Das Finanzamt nahm den vorläufigen Insolvenzverwalter persönlich in Haftung für die Lohnsteuer November und Dezember 2002 und scheiterte damit vor dem Finanzgericht Münster.


Eine Haftung gemäß § 69 AO für die Lohnsteuer November 2002 schloss das Finanzgericht Münster in seinem Urteil (Az. 3 K 3206/06 L) aus, da es sich bei dem schwachen vorläufigen Verwalter nicht um einen Vertreter i. S. des § 34 AO und auch nicht um einen Verfügungsberechtigten i. S. des § 35 AO handeln würde. Er sei auch nicht als faktischer Geschäftsführer aufgetreten, da er gegenüber der Bank seine Stellung als vorläufiger Insolvenzverwalter offengelegt habe.


Auch eine Haftung für die Lohnsteuer Dezember 2002 schloss das Gericht aus. Die Löhne wurden zuletzt am 09.12.2002 ausgezahlt. Als schwacher vorläufiger Insolvenzverwalter habe keine Pflicht zur Begleichung dieser Steuerschuld bestanden. Bei der Lohnsteuer handele es sich auch nicht um eine Masseverbindlichkeit i. S. des § 55 Abs. 2 InsO, da zum Zeitpunkt der Lohnzahlung noch keine starke vorläufige Insolvenzverwaltung angeordnet war.

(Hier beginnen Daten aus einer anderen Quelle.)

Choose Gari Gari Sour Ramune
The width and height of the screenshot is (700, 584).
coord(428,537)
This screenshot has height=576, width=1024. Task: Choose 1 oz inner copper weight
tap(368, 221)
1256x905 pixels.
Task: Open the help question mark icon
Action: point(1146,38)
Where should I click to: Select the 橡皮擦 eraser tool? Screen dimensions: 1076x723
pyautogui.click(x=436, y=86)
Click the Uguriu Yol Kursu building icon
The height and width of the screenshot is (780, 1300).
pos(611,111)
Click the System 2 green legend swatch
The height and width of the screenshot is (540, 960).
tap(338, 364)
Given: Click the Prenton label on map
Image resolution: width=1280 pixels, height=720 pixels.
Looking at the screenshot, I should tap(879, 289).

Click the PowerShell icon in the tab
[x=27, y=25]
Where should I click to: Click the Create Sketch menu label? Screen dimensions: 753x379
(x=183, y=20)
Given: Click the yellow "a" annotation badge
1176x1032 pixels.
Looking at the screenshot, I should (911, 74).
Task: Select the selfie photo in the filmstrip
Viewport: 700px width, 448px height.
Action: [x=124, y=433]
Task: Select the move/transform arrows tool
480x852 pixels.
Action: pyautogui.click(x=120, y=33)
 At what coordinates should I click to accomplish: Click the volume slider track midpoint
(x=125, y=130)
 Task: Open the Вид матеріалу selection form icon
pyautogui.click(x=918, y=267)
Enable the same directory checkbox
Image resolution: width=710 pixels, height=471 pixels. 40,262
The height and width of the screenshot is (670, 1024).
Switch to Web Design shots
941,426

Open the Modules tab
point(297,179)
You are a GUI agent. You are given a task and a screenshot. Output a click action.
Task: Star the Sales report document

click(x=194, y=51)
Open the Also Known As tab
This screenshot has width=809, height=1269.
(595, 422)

Zusammenfassend stellt der Senat fest, "dass es gemäß § 21 Abs. 1 Satz 1, Abs. 2 Satz 1 Nr. 1, § 22 Abs. 1 Satz 2 Nr. 1 InsO wesentliche Aufgabe eines vorläufigen Insolvenzverwalters ist, die Vermögenslage des Schuldners zugunsten aller Gläubiger vor nachteiligen Veränderung zu schützen und keine einzelnen Gläubiger vorab zu befriedigen. Dieser Aufgabe dienten auch die Handlungen des Klägers im Streitfall. Er hat sich insolvenzrechtlich pflichtgemäß verhalten. Daraus kann ihm mangels eigenen steuerbegründenden Handelns kein Vorwurf i. S. des § 69 AO gemacht werden."


Die Revision wurde nicht zugelassen.